Betsy Linnell:Hi, Rob. How are you? I'm kinda motivated to stay in this room except it's a little chilly in here.
Rob:Yeah. Today, what is the we're recording in our studio. And Yes. And outside, I think with the wind chill, it's, like, negative 20 some.
Betsy Linnell:Oh, I thought it was negative seven.
Rob:Is it negative seven now?
Betsy Linnell:Like, 20, but I think it's negative seven. I see a nice little heater over there, but I'm afraid it makes too much noise for the podcast. So we just have to be cool. We're gonna have to we're gonna have to chill. So I'm motivated to hurry this along.
Rob:The more we talk, the warmer it gets.
Betsy Linnell:Okay. Fill the room with hot air. Yeah. Let's go.
Rob:So we talked about several theories in our introduction, doctor Piles and I did, and we wanted to bring someone in who has experience, obviously, in psychology, educational psychology, and we thought of you. Well, thanks.

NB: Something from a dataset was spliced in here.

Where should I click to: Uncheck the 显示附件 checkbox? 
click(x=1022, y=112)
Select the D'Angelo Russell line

Jared:Betsy, here's the thing. I am completely lost with this idea of motivation theory. I was thinking about this interview, this morning and I'm like, okay, we're we're doing this we're doing this series, these very high level motivational theories, and the thing that I want to make sure we do is give the practical aspect of it. My my issue is, like, we're I'm afraid we're gonna be so high up in the cloud. So is there just before we go into the theory specifically, are there just some takeaways that educators should know about motivation as far as their students' motivation?

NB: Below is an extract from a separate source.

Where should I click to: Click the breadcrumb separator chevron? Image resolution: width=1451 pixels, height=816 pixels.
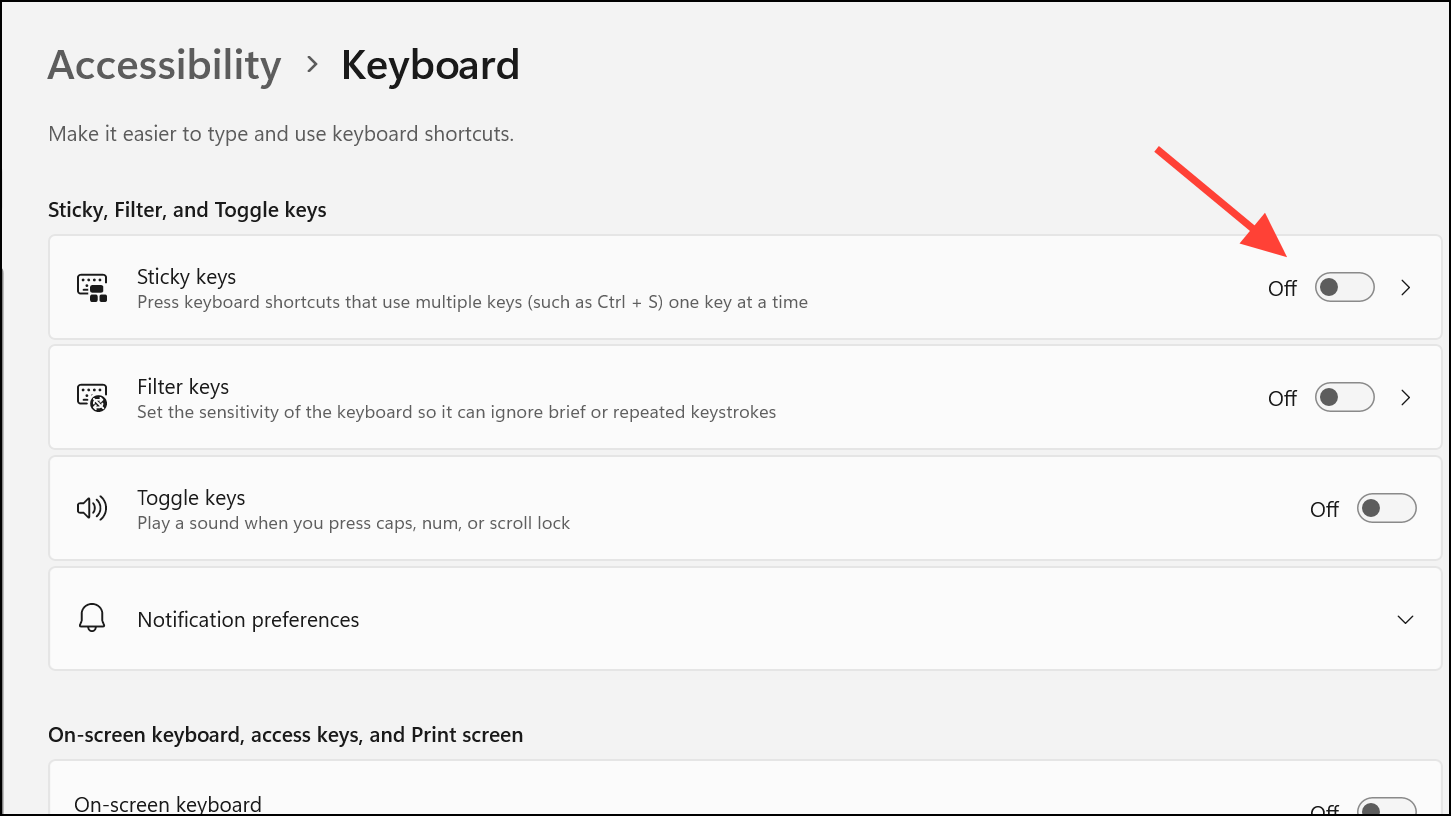[312, 65]
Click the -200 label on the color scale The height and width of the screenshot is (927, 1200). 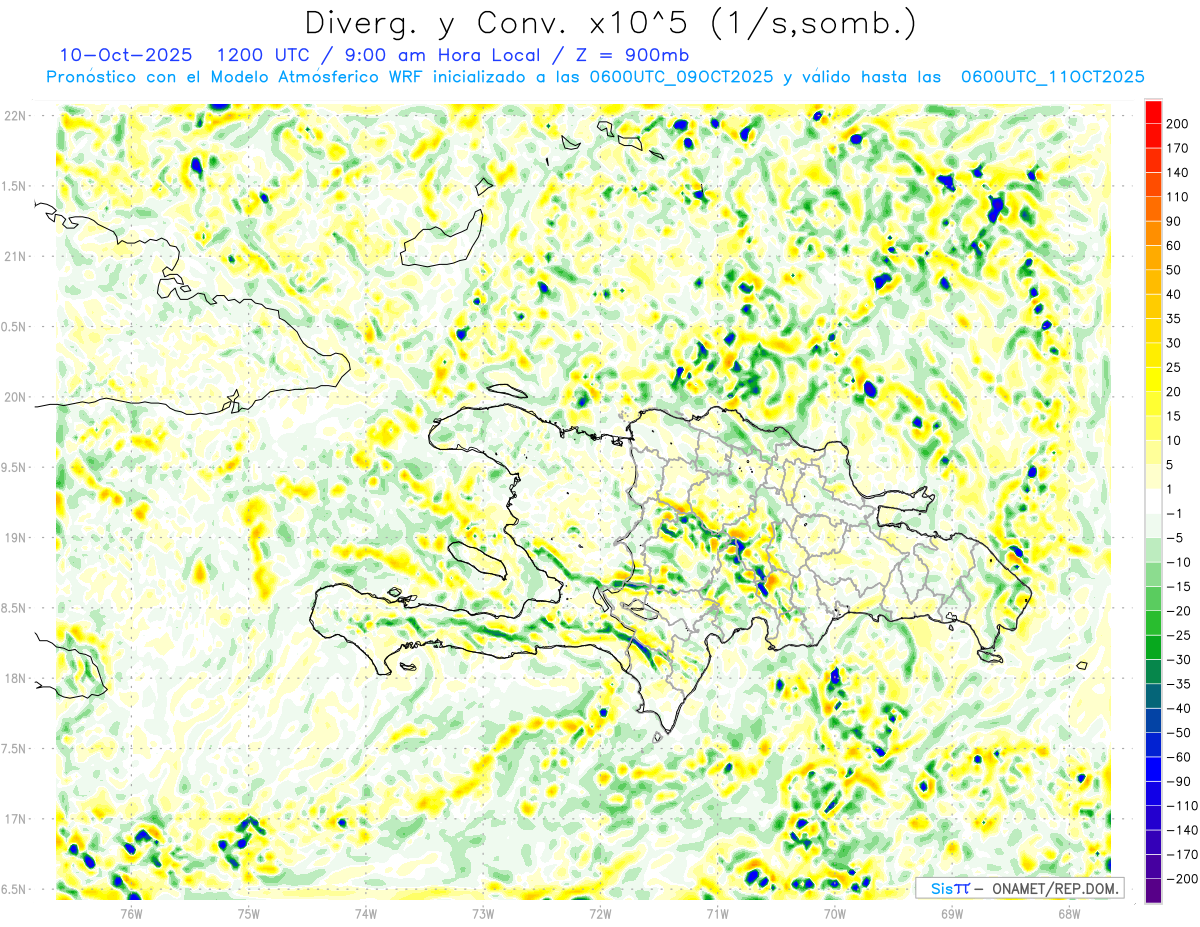point(1179,878)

Jared:And if you could give one practical aspect before we get into self determination and value expectancy and achievement goal, interest, all those other things that we've already talked about. What do teachers need to know overall about motivation?
Betsy Linnell:One of the biggest things, and I even put it in a sentence, is that educators misunderstand that motivation is something applied to students. In reality, motivation emerges with the interaction between the student and the learning environment. So we wanna help them recognize that meaning has to come over compliance. A lot of times when we're trying to motivate students, we're trying to get them to do exactly what we want them to do. But in reality, we need to motivate them to understand the meaning or the significance or why this is pleasing.
Betsy Linnell:I mean, here at Cedarville, why this is pleasing to the Lord. Why are we teaching you this material? What is the purpose behind the material? And so a lot of the motivational theories are all based on the concept of getting the student to engage and to become oriented towards the goal that they're moving towards. At Cedarville, we wanna be bigger picture.
Betsy Linnell:We want them not just to be moved towards that goal. We want them to see that goal as a movement towards glorifying God. We wanna see them looking at how do I engage with this material even if it's calculus, even if it's O chem, even if it's biology when I think it's just a stupid gen ed. We wanna help motivate them to see that using my mind in this manner can be glorified to God even though I may not use this material in the future.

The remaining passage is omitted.